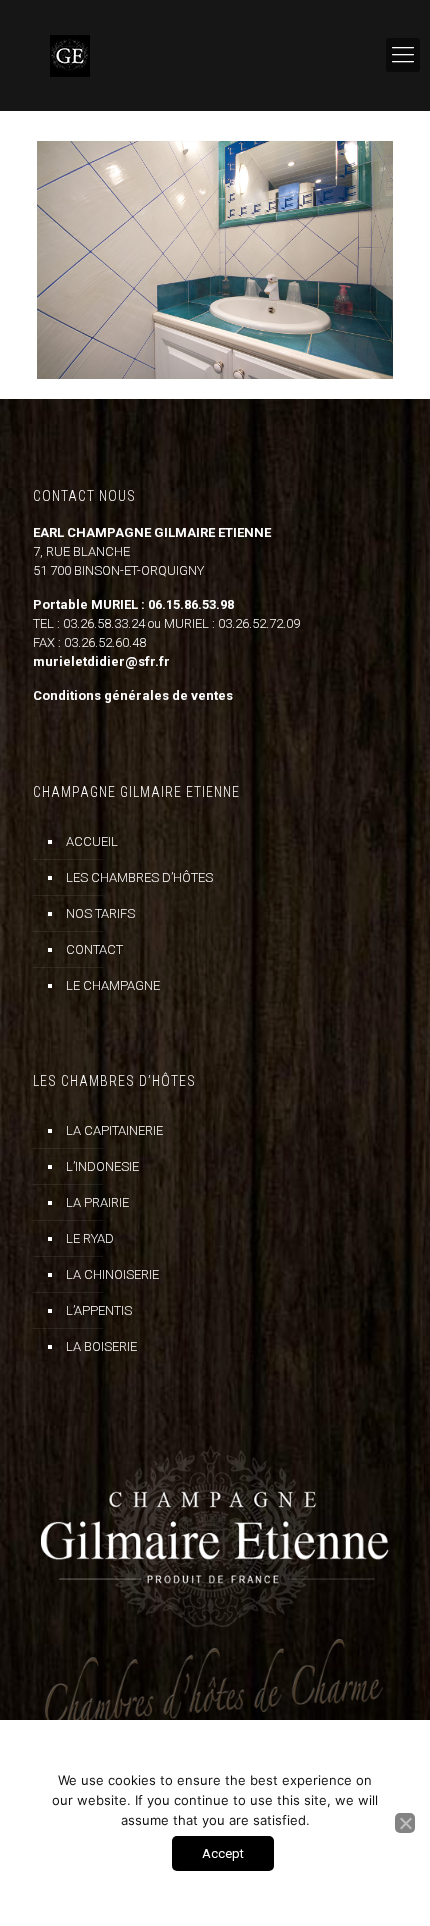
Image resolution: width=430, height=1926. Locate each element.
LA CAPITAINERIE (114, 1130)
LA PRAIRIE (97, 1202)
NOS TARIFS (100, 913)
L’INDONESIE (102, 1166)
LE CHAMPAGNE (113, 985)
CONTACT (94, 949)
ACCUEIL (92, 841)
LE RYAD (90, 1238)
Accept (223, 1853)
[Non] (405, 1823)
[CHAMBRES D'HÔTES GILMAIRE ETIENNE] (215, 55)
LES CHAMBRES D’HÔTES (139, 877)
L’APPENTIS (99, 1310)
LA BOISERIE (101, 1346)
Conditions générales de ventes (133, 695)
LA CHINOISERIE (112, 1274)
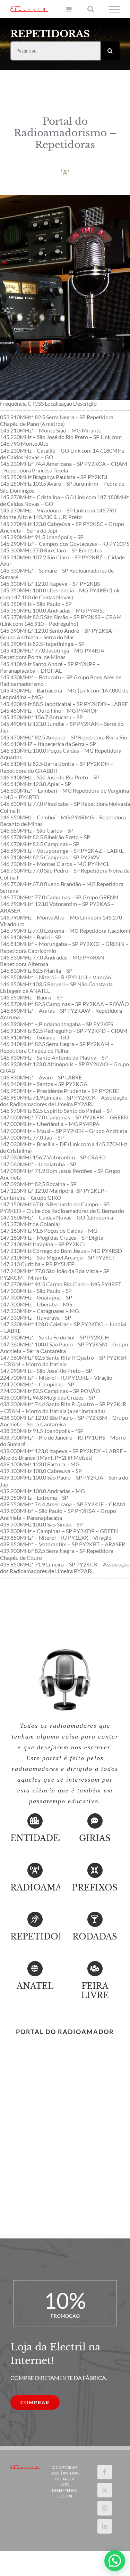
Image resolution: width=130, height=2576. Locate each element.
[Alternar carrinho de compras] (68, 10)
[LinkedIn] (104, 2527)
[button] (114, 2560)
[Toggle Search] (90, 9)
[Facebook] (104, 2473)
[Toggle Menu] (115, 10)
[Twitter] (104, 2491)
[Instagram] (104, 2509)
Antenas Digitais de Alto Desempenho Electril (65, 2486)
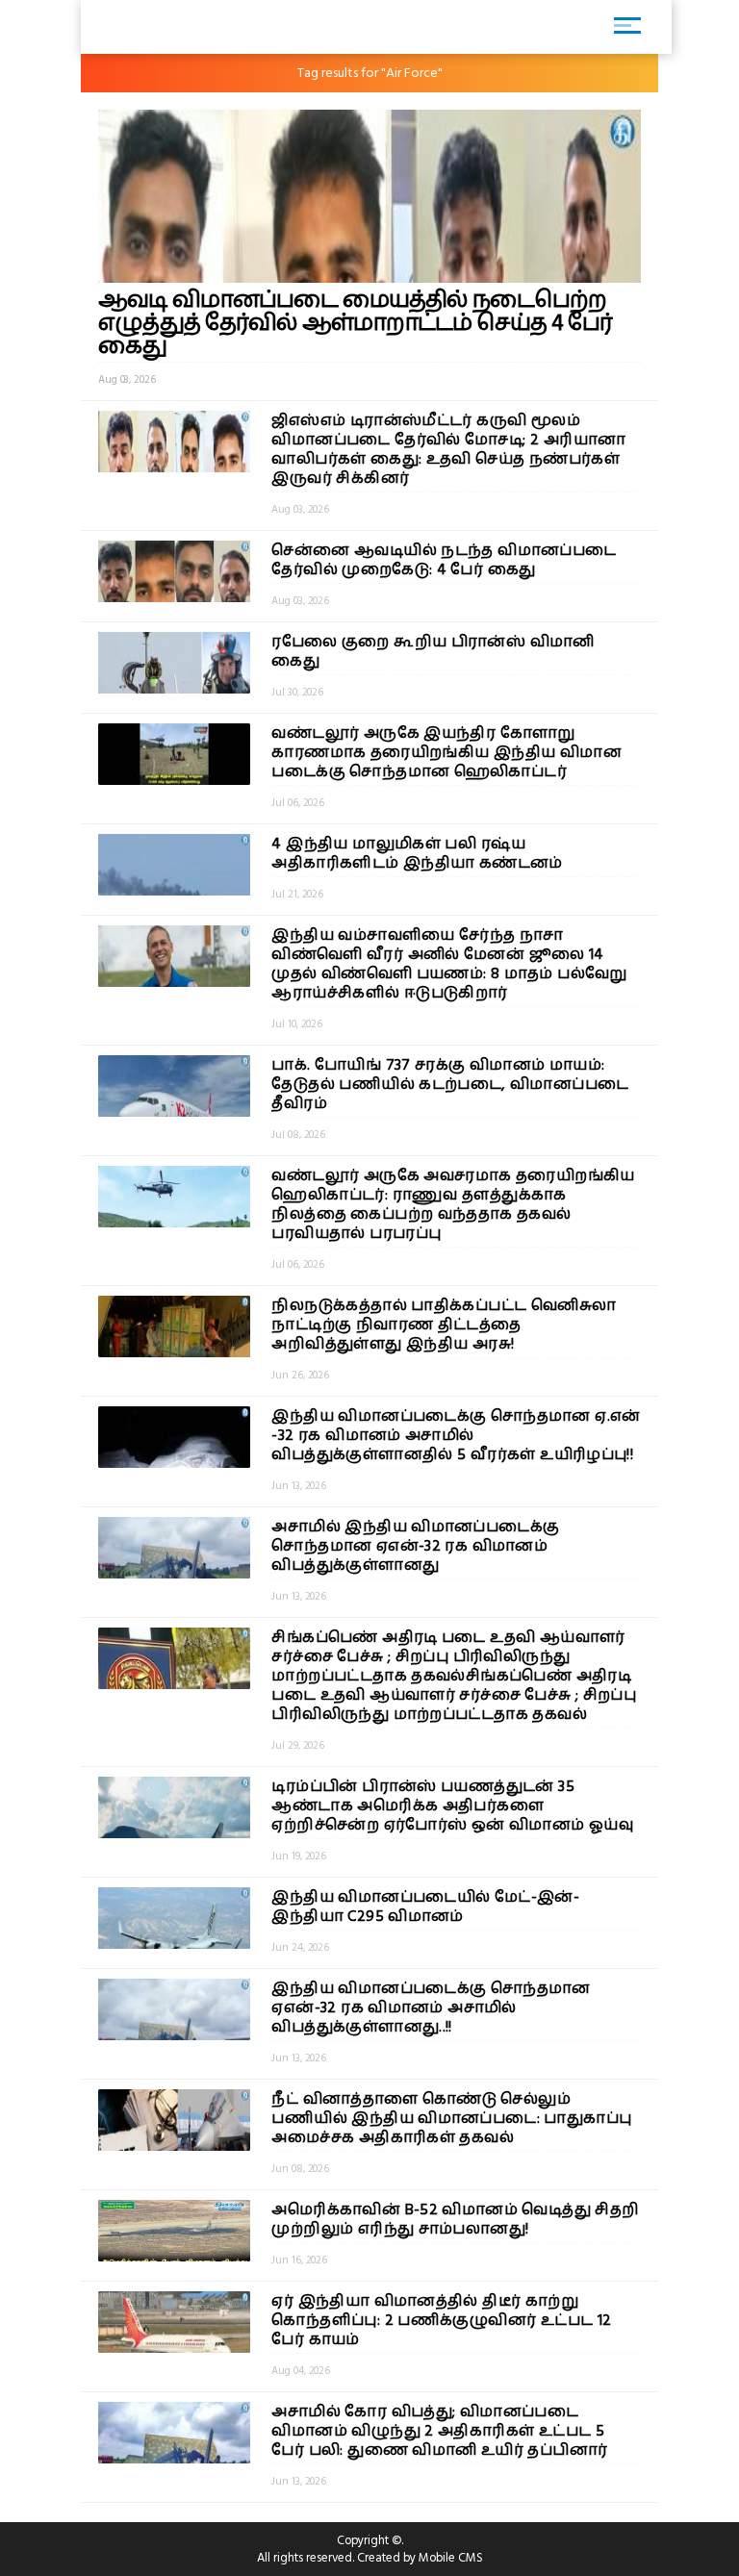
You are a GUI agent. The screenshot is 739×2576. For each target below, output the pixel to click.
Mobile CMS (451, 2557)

━━━━━━━━━━━━━━━━━━━━

DESCRIPTION OF THE TASK —
An exact copy of the listing is required, with every image removed.

SOLUTION TO THE PROBLEM —
Image resolution: width=430, height=1926. Locate each element.
LA CAPITAINERIE (114, 1130)
LA PRAIRIE (97, 1202)
NOS TARIFS (100, 913)
L’INDONESIE (102, 1166)
LE CHAMPAGNE (113, 985)
CONTACT (94, 949)
ACCUEIL (92, 841)
LE RYAD (90, 1238)
Accept (223, 1853)
[Non] (405, 1823)
[CHAMBRES D'HÔTES GILMAIRE ETIENNE] (215, 55)
LES CHAMBRES D’HÔTES (139, 877)
L’APPENTIS (99, 1310)
LA BOISERIE (101, 1346)
Conditions générales de ventes (133, 695)
LA CHINOISERIE (112, 1274)
Image resolution: width=130, height=2576. Locate each element.
[Alternar carrinho de compras] (68, 10)
[LinkedIn] (104, 2527)
[button] (114, 2560)
[Toggle Search] (90, 9)
[Facebook] (104, 2473)
[Toggle Menu] (115, 10)
[Twitter] (104, 2491)
[Instagram] (104, 2509)
Antenas Digitais de Alto Desempenho Electril (65, 2486)
You are a GUI agent. The screenshot is 739×2576. For each target below, output the pixel to click.
Mobile CMS (451, 2557)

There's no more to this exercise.